▶ Assignment
Give back the records in their entirety, exactly.

--- Entries provided Enclosed Below ---

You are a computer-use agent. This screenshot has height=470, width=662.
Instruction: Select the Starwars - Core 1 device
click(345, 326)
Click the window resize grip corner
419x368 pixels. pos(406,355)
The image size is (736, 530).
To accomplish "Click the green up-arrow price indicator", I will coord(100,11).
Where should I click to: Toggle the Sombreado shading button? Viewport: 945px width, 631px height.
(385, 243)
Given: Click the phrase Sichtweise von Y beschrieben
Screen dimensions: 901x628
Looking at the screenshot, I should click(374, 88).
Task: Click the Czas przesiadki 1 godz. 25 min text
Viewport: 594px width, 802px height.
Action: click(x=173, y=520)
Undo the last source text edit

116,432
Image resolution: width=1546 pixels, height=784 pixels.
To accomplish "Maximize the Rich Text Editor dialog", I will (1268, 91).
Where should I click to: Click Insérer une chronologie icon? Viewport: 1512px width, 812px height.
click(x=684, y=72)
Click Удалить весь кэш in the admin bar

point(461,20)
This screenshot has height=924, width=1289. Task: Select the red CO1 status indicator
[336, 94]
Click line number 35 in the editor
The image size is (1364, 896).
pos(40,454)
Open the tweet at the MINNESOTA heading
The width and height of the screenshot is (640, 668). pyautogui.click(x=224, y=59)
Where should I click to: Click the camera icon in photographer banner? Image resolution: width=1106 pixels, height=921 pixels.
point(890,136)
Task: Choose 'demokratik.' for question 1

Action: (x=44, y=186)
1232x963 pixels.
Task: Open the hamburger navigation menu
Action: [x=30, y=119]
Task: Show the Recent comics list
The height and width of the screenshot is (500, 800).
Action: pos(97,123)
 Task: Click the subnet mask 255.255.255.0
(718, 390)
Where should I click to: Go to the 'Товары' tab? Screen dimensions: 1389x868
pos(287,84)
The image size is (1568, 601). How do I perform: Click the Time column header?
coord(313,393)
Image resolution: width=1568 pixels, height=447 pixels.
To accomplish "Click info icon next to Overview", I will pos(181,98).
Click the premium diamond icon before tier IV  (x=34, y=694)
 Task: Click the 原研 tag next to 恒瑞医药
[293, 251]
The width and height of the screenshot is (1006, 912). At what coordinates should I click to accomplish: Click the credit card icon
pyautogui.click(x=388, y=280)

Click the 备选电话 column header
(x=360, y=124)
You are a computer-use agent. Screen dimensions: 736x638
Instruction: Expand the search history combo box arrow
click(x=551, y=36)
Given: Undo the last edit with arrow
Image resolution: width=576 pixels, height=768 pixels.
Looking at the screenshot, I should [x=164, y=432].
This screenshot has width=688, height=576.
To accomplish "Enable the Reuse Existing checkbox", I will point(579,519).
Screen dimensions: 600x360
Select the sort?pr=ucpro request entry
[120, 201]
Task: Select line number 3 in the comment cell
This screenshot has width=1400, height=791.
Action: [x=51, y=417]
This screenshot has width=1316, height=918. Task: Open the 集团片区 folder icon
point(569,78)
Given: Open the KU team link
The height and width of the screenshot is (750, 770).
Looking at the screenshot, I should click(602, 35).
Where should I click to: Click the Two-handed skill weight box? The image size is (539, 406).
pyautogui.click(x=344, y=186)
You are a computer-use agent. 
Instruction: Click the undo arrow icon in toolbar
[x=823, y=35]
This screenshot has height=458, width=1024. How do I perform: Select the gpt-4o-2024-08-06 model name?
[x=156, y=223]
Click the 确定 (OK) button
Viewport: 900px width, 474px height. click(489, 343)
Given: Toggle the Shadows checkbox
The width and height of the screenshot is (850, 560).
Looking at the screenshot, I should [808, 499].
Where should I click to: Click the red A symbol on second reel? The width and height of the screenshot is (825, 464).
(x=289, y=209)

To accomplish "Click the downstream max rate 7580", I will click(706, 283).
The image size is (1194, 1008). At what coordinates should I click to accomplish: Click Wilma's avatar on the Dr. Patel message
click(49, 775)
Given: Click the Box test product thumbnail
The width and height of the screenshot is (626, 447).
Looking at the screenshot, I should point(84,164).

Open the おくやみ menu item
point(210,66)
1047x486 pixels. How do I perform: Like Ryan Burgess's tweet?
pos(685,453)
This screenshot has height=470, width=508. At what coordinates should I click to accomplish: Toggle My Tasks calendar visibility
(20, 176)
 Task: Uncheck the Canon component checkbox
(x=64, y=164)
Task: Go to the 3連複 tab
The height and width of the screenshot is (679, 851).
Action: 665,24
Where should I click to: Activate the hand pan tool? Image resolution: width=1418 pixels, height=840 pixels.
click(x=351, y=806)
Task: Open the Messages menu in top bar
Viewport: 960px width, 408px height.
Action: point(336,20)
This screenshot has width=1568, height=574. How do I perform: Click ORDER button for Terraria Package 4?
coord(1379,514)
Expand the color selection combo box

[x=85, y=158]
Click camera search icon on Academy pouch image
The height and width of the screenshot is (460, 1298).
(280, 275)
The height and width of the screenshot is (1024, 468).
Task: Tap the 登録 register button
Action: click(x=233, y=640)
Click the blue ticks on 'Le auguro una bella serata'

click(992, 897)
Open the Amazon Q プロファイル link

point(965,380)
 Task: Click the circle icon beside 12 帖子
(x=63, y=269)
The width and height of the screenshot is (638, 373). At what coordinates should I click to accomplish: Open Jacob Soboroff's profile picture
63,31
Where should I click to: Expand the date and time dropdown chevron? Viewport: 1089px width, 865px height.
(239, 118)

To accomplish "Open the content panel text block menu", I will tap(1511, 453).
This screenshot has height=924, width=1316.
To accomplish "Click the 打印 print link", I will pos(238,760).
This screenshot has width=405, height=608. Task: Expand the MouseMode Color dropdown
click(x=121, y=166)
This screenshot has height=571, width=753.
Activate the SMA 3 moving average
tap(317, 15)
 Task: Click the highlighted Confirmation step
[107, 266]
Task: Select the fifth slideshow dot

--- End of Enclosed Entries provided ---

▶ Task answer
You are a computer-use agent. This screenshot has height=470, width=662.
Instruction: Select the Starwars - Core 1 device
click(345, 326)
Click the window resize grip corner
419x368 pixels. pos(406,355)
The image size is (736, 530).
To accomplish "Click the green up-arrow price indicator", I will coord(100,11).
Where should I click to: Toggle the Sombreado shading button? Viewport: 945px width, 631px height.
(385, 243)
Given: Click the phrase Sichtweise von Y beschrieben
Screen dimensions: 901x628
Looking at the screenshot, I should click(374, 88).
Task: Click the Czas przesiadki 1 godz. 25 min text
Viewport: 594px width, 802px height.
Action: click(x=173, y=520)
Undo the last source text edit

116,432
Image resolution: width=1546 pixels, height=784 pixels.
To accomplish "Maximize the Rich Text Editor dialog", I will (1268, 91).
Where should I click to: Click Insérer une chronologie icon? Viewport: 1512px width, 812px height.
click(x=684, y=72)
Click Удалить весь кэш in the admin bar

point(461,20)
This screenshot has height=924, width=1289. Task: Select the red CO1 status indicator
[336, 94]
Click line number 35 in the editor
The image size is (1364, 896).
pos(40,454)
Open the tweet at the MINNESOTA heading
The width and height of the screenshot is (640, 668). pyautogui.click(x=224, y=59)
Where should I click to: Click the camera icon in photographer banner? Image resolution: width=1106 pixels, height=921 pixels.
point(890,136)
Task: Choose 'demokratik.' for question 1

Action: (x=44, y=186)
1232x963 pixels.
Task: Open the hamburger navigation menu
Action: [x=30, y=119]
Task: Show the Recent comics list
The height and width of the screenshot is (500, 800).
Action: pos(97,123)
 Task: Click the subnet mask 255.255.255.0
(718, 390)
Where should I click to: Go to the 'Товары' tab? Screen dimensions: 1389x868
pos(287,84)
The image size is (1568, 601). How do I perform: Click the Time column header?
coord(313,393)
Image resolution: width=1568 pixels, height=447 pixels.
To accomplish "Click info icon next to Overview", I will pos(181,98).
Click the premium diamond icon before tier IV  (x=34, y=694)
 Task: Click the 原研 tag next to 恒瑞医药
[293, 251]
The width and height of the screenshot is (1006, 912). At what coordinates should I click to accomplish: Click the credit card icon
pyautogui.click(x=388, y=280)

Click the 备选电话 column header
(x=360, y=124)
You are a computer-use agent. Screen dimensions: 736x638
Instruction: Expand the search history combo box arrow
click(x=551, y=36)
Given: Undo the last edit with arrow
Image resolution: width=576 pixels, height=768 pixels.
Looking at the screenshot, I should [x=164, y=432].
This screenshot has width=688, height=576.
To accomplish "Enable the Reuse Existing checkbox", I will point(579,519).
Screen dimensions: 600x360
Select the sort?pr=ucpro request entry
[120, 201]
Task: Select line number 3 in the comment cell
This screenshot has width=1400, height=791.
Action: [x=51, y=417]
This screenshot has width=1316, height=918. Task: Open the 集团片区 folder icon
point(569,78)
Given: Open the KU team link
The height and width of the screenshot is (750, 770).
Looking at the screenshot, I should click(602, 35).
Where should I click to: Click the Two-handed skill weight box? The image size is (539, 406).
pyautogui.click(x=344, y=186)
You are a computer-use agent. 
Instruction: Click the undo arrow icon in toolbar
[x=823, y=35]
This screenshot has height=458, width=1024. How do I perform: Select the gpt-4o-2024-08-06 model name?
[x=156, y=223]
Click the 确定 (OK) button
Viewport: 900px width, 474px height. click(489, 343)
Given: Toggle the Shadows checkbox
The width and height of the screenshot is (850, 560).
Looking at the screenshot, I should [808, 499].
Where should I click to: Click the red A symbol on second reel? The width and height of the screenshot is (825, 464).
(x=289, y=209)

To accomplish "Click the downstream max rate 7580", I will click(706, 283).
The image size is (1194, 1008). At what coordinates should I click to accomplish: Click Wilma's avatar on the Dr. Patel message
click(49, 775)
Given: Click the Box test product thumbnail
The width and height of the screenshot is (626, 447).
Looking at the screenshot, I should point(84,164).

Open the おくやみ menu item
point(210,66)
1047x486 pixels. How do I perform: Like Ryan Burgess's tweet?
pos(685,453)
This screenshot has height=470, width=508. At what coordinates should I click to accomplish: Toggle My Tasks calendar visibility
(20, 176)
 Task: Uncheck the Canon component checkbox
(x=64, y=164)
Task: Go to the 3連複 tab
The height and width of the screenshot is (679, 851).
Action: 665,24
Where should I click to: Activate the hand pan tool? Image resolution: width=1418 pixels, height=840 pixels.
click(x=351, y=806)
Task: Open the Messages menu in top bar
Viewport: 960px width, 408px height.
Action: point(336,20)
This screenshot has width=1568, height=574. How do I perform: Click ORDER button for Terraria Package 4?
coord(1379,514)
Expand the color selection combo box

[x=85, y=158]
Click camera search icon on Academy pouch image
The height and width of the screenshot is (460, 1298).
(280, 275)
The height and width of the screenshot is (1024, 468).
Task: Tap the 登録 register button
Action: click(x=233, y=640)
Click the blue ticks on 'Le auguro una bella serata'

click(992, 897)
Open the Amazon Q プロファイル link

point(965,380)
 Task: Click the circle icon beside 12 帖子
(x=63, y=269)
The width and height of the screenshot is (638, 373). At what coordinates should I click to accomplish: Open Jacob Soboroff's profile picture
63,31
Where should I click to: Expand the date and time dropdown chevron? Viewport: 1089px width, 865px height.
(239, 118)

To accomplish "Open the content panel text block menu", I will tap(1511, 453).
This screenshot has height=924, width=1316.
To accomplish "Click the 打印 print link", I will pos(238,760).
This screenshot has width=405, height=608. Task: Expand the MouseMode Color dropdown
click(x=121, y=166)
This screenshot has height=571, width=753.
Activate the SMA 3 moving average
tap(317, 15)
 Task: Click the highlighted Confirmation step
[107, 266]
Task: Select the fifth slideshow dot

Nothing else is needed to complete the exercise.